_Aim of the exercise_:
Pull out each line of the material below that contains the string "menu". Case counts.

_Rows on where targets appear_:

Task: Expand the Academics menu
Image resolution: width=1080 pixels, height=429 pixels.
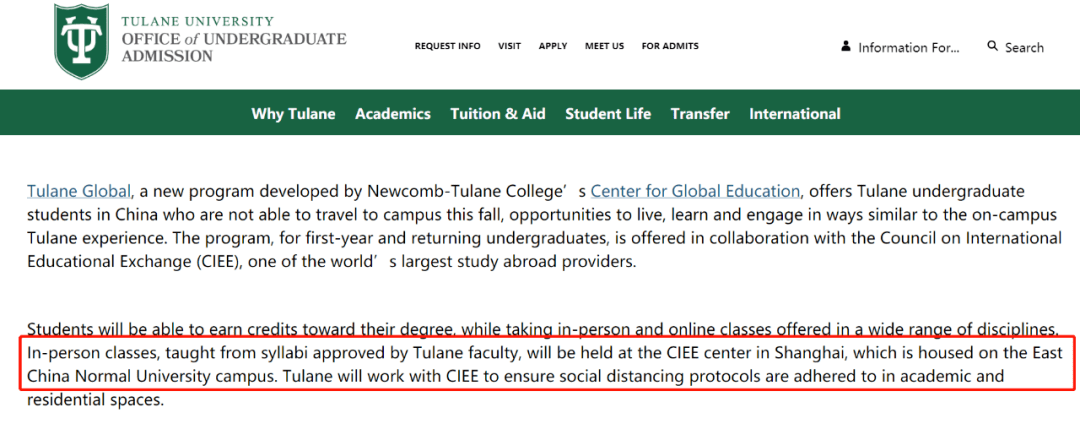Action: (x=393, y=114)
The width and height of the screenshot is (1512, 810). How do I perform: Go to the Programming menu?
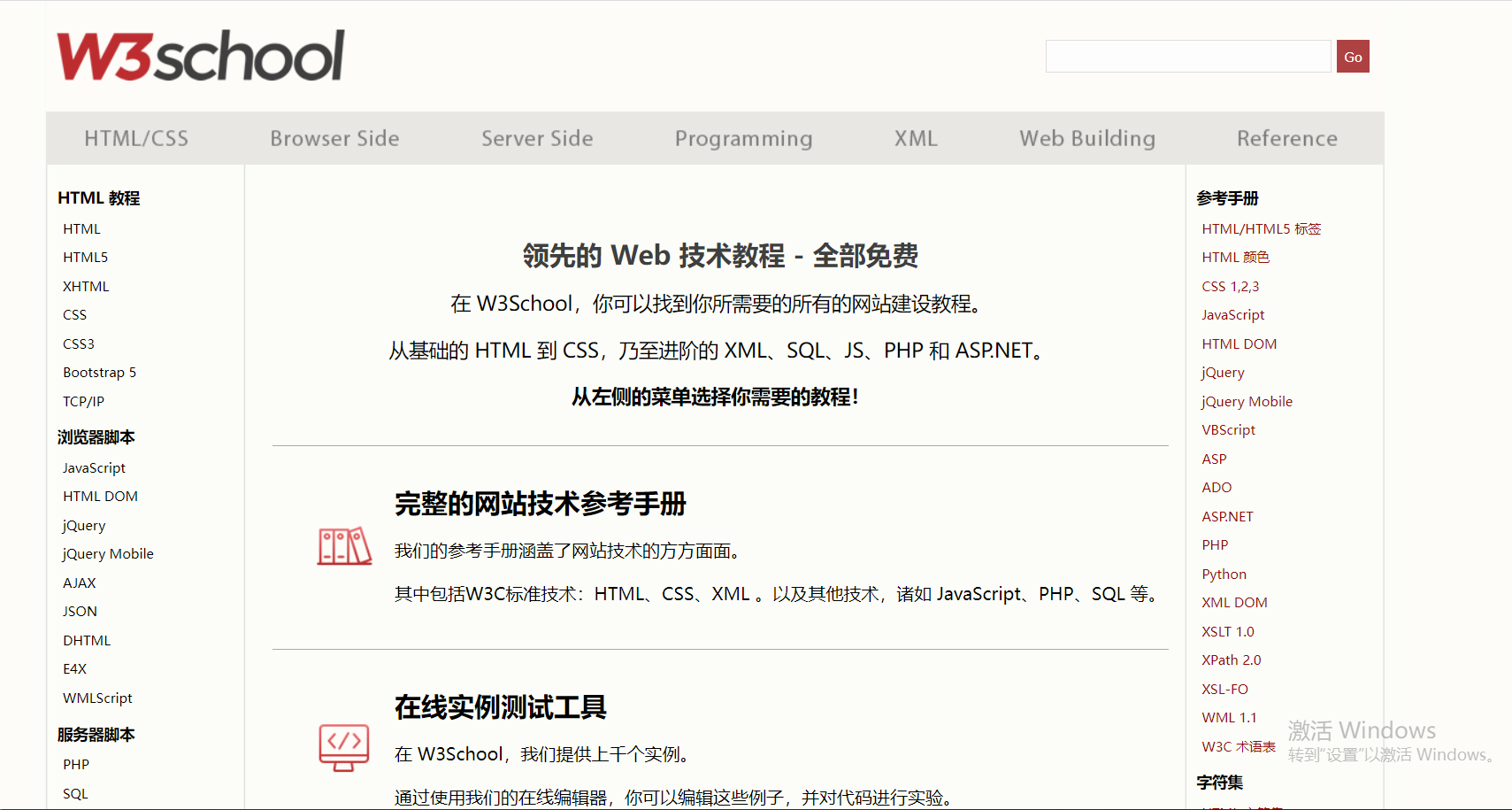[x=743, y=139]
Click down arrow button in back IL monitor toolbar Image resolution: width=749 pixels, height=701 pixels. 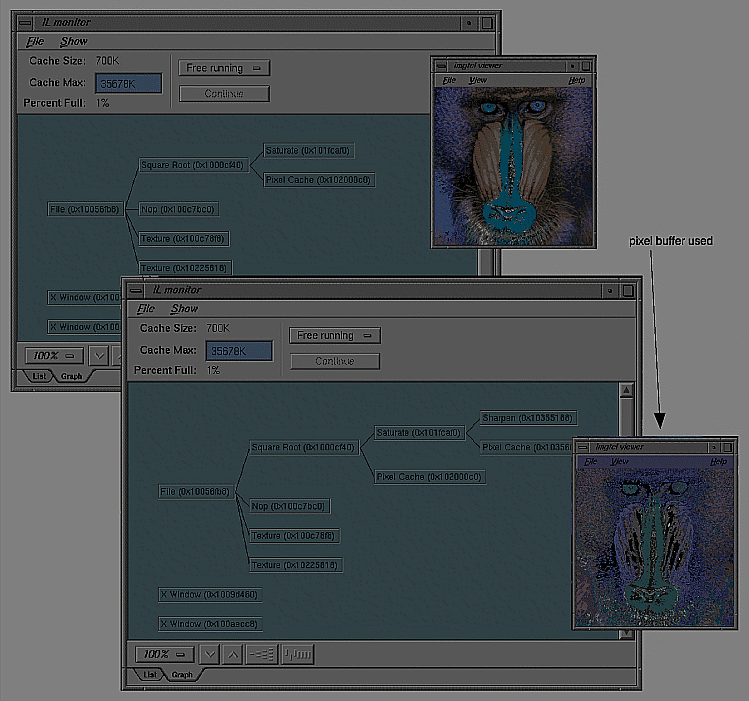(x=99, y=355)
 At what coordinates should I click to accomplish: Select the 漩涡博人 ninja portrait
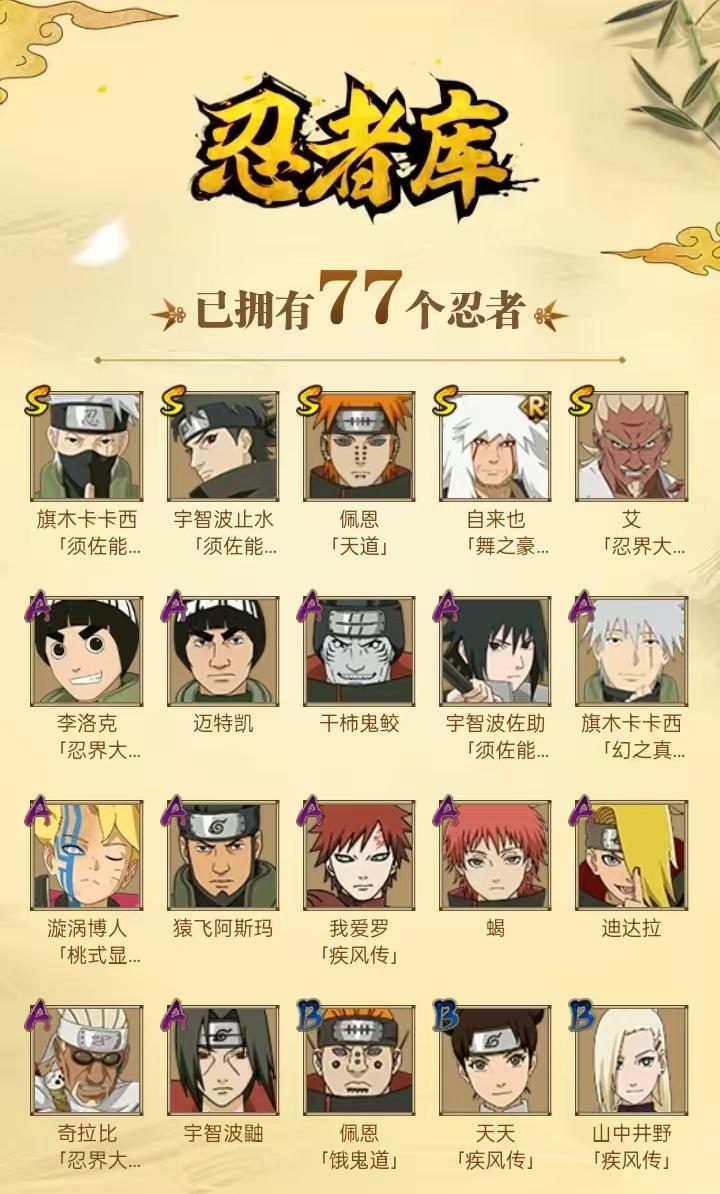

_Correct result_:
Task: Expand the Academics menu
The width and height of the screenshot is (1512, 810). How do I perform: Go to the Programming menu?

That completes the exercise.